I’ve used relatively few board houses; however, this page will just record my basic thoughts on those that I have used.
JLCPCB
Fast, Cheap, and Effecitve. They’re my current go to. If you use EasyEDA you can even get pretty multi-colour silk screen (Seriously wanting this feature to be expanded out to more general support, but for now I’ll remain solidly tempted to swap tools to try out pretty silk screens). Their biggest downside is their lack of support for blind and burried vias. While nobody should want such things on 2 layer boards, and few should want it on 4 layer boards, it really does become a reasonable request on 6 or more layers. JLCPCB goes up to 20 layers. I cannot imagine doing a 20 layer board which has nothing but full through vias, seriously would your vias start to obstruct the integrity of the board. That being said relatively cheap and easy to setup PCBA is a game changer. I don’t want to hand solder another 0402 in my life and if I can find fully basic parts in the PCBA library for JLC. Then on effort and time of hand assembling tiny components.

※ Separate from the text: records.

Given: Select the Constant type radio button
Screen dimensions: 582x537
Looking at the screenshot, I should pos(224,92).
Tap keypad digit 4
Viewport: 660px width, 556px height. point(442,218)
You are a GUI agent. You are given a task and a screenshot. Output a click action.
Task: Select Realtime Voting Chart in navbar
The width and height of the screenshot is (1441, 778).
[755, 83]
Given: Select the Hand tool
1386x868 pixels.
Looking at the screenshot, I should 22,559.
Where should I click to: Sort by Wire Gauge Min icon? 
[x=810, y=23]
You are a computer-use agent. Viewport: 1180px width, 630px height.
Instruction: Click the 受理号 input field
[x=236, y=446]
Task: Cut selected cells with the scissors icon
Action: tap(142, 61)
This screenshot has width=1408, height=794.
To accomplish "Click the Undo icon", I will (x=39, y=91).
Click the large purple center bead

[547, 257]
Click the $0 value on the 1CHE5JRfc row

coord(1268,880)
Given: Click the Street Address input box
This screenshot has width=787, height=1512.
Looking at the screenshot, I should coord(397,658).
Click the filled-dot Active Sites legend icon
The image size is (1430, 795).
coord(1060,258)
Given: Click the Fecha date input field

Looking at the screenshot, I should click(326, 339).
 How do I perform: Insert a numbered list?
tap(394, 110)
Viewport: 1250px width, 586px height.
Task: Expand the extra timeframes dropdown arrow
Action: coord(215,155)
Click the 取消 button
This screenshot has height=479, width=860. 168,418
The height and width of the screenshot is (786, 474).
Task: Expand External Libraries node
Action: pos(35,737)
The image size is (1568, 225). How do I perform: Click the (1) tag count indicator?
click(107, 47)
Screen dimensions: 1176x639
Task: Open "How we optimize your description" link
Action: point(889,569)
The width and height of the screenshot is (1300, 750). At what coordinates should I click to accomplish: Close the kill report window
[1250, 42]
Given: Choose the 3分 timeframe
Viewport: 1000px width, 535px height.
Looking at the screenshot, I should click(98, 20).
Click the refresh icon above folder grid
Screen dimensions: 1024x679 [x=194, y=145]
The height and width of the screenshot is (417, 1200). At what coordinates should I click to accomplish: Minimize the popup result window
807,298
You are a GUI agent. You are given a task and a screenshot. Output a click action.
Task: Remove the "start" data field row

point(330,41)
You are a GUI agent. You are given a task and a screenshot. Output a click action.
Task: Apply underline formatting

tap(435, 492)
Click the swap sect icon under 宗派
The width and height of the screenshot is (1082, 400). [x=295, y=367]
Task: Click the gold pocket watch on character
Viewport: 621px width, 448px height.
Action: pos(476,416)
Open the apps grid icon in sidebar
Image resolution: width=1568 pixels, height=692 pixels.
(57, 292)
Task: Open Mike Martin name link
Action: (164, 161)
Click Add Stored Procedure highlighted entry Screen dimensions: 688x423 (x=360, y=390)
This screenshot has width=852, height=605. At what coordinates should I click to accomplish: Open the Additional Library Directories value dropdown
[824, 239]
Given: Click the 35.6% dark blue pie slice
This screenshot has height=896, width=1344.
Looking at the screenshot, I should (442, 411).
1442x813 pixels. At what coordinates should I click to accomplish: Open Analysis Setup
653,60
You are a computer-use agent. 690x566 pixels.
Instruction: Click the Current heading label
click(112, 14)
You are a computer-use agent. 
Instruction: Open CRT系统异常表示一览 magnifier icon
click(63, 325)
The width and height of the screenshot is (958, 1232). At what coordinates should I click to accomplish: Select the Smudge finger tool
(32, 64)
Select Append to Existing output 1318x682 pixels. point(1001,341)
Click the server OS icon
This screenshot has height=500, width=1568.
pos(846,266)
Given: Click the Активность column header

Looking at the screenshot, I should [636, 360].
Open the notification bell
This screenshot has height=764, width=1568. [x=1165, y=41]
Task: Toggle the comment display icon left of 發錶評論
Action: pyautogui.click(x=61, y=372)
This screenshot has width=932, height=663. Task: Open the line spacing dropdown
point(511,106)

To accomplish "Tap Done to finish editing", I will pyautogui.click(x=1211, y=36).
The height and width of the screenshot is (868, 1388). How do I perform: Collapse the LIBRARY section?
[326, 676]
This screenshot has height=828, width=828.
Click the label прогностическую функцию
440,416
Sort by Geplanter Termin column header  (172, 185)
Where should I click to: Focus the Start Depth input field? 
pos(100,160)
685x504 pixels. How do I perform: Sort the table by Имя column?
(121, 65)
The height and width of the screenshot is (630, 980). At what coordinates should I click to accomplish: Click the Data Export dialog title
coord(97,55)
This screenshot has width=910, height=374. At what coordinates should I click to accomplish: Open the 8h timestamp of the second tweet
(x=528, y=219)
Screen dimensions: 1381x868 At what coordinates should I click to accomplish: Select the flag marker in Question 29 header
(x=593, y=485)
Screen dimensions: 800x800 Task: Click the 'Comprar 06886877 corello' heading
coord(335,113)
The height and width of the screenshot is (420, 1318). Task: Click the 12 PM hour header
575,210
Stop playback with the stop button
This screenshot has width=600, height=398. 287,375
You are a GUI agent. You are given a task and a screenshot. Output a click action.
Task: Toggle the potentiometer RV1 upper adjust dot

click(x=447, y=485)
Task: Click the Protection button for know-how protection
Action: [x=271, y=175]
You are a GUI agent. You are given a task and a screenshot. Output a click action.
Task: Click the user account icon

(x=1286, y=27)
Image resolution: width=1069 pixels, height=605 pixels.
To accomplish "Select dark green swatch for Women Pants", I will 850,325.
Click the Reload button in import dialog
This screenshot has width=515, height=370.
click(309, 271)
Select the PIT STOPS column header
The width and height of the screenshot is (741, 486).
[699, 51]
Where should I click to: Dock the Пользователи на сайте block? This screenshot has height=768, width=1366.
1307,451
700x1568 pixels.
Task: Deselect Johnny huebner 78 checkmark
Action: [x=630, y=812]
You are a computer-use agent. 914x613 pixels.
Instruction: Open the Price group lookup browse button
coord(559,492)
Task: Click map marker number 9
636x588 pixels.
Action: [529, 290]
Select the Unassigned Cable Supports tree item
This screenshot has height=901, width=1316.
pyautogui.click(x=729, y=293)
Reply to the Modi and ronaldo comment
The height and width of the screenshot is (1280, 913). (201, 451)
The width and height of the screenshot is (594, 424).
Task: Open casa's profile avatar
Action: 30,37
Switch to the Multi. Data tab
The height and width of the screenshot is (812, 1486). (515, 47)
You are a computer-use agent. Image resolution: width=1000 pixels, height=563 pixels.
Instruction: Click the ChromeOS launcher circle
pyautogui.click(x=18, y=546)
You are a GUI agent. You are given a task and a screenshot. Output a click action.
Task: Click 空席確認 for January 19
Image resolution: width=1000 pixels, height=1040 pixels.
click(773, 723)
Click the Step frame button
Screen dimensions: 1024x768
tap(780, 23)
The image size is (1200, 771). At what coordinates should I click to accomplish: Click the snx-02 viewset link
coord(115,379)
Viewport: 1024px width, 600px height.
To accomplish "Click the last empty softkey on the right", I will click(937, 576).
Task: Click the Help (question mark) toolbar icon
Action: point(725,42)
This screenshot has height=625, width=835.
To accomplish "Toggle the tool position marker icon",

Getting ready for doing a first order that includes their full coloured silk screen and am admittedly quite excited for the process. Simply getting a board that is more visually interested off the bat even before populating it.
OSH Park
Faster and more reliable than other fabricators, their purple boards have a slightly distinctive look to them. And they aren’t so much more expensive as to be impractical in general prototyping. At $5 - $20 per square inch, they are good when you need fast, relatively cheap, high quality prototype boards.
ITead Studio
This service was end of lifed at some point between when I last used them and when I went to write this. They were my first board house; however, there were definite reasons to switch. And I’m not surprised that the cheaper, higher quality, and easier to use JLCPCB took over.
Local Board Houses
A lot of these places have been being driven out of business by the substantially cheaper, and relatively fast services overseas. However, before the one in Calgary went bankrupt I used them a couple of times. They made it quite obvious with thier boards how low quality comparitively other manufactuerers are. But if it still does the job and is cheaper then why would you care. There are several board houses I hope to add to this list in time; however, there are a couple of things worth noting.
- I don’t want to talk to someone. A lot of these domestic companies seem to reject the idea of even giving a ballpark estimate prior to looking at the PCB. I’m sorry, but this is insane. If the cost is double what an overseas manufacturer is able to do, I might pay happily for some of your more advanced features, but I’m not going to pay ten times the cost unless I absoltely cannot do without those features. I do not want to have to say, um yeah you’re nice and all, but I can get colour silkscreen printing for dollars overseas and all you’re offering me is the ability to shave my prototype down slightly. Yeah if it does hit fabircation then I’ll want better specs, but that can come down the road when whatever company is fabricating the final design can use a team of fabrication engineers to optimize the design. It’s not worth it to me at these stages.
- You need to get loyal locals. And I’ve tried to form relationships with board houses to be able to help students with information about said board house, and clean clear instructions on how to order. Frankly local domestic board houses should be jumping up and down to partner with universities to help students order boards enmass through thier services as opposed to others. If you want a broader customer base, having a class worth of students be expected to order from you should be a dream come true. If I say I want a rush order this time next year for next group of students, you should likely just give that to me at whatever your best rate could be, so that all those students turn around and come back. If I say I need you to setup a discount code that’ll only ship on one specific day, and only ship to the Univeristy. That sort of thing should be something you want to set up at all costs.
Features I want to TRY!
PCBWay is on my to try list. But mainly for some of their advanced features that simply speak to me for their weird, but interesitng possibilities.
- I want to try blind and burried vias in my designs. I’ve had cases where they’d help dramatically, but I haven’t used them because it didn’t offer enough benefit tp justify going with a different board house.
- I want to try carbon ink pcbs. Assuming that these could be used as resistances and not simply controlled impedance traces, it might be a wonderful system for limiting component counts.
- I want to try cavity pcbs. I think it would be very interesting to shrink a design by literally stacking components on top of one another. Combined with mounting PCBs onto one another, it might make a great way to have some truely high density designs in three dimensions which is not a common way to shrink your system.